(Material for this exercise begins)

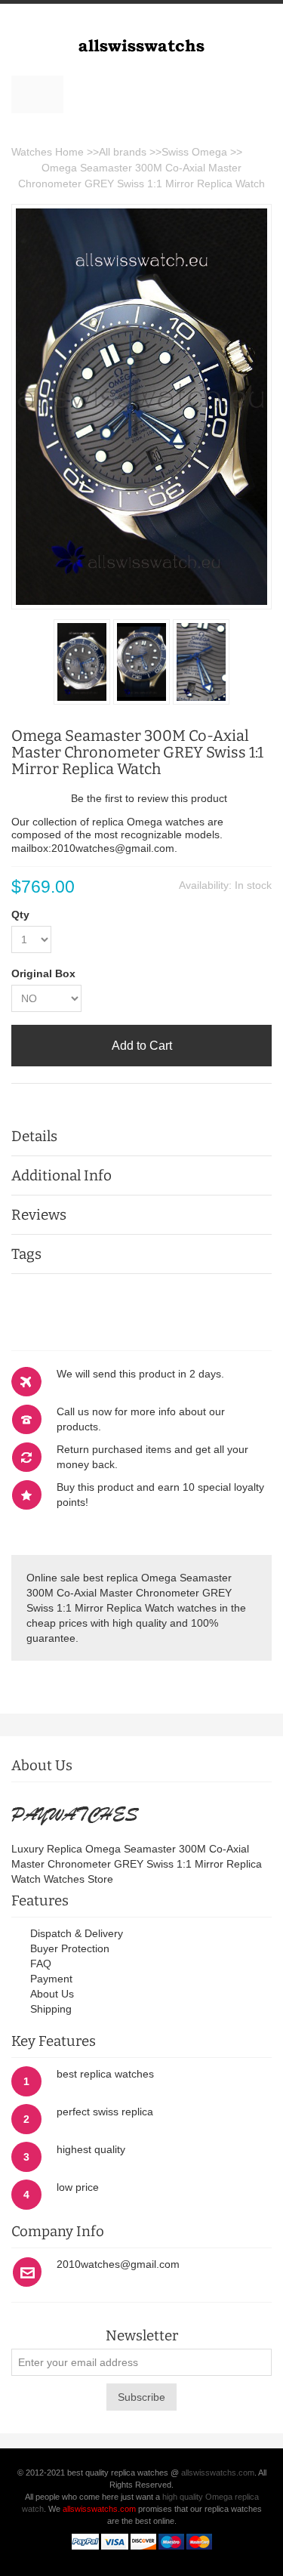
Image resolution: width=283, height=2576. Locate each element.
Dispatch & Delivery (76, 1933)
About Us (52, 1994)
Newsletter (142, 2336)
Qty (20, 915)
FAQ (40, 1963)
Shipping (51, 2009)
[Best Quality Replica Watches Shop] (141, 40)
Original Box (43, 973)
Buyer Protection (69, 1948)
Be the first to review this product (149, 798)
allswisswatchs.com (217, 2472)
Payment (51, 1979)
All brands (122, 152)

(Material for this exercise ends)

Task — Could you retype exactly the lines above from the one containing "About Us (52, 1994)" through the last line of the records, both included, and nothing else?

Written answer —
About Us (52, 1994)
Newsletter (142, 2336)
Qty (20, 915)
FAQ (40, 1963)
Shipping (51, 2009)
[Best Quality Replica Watches Shop] (141, 40)
Original Box (43, 973)
Buyer Protection (69, 1948)
Be the first to review this product (149, 798)
allswisswatchs.com (217, 2472)
Payment (51, 1979)
All brands (122, 152)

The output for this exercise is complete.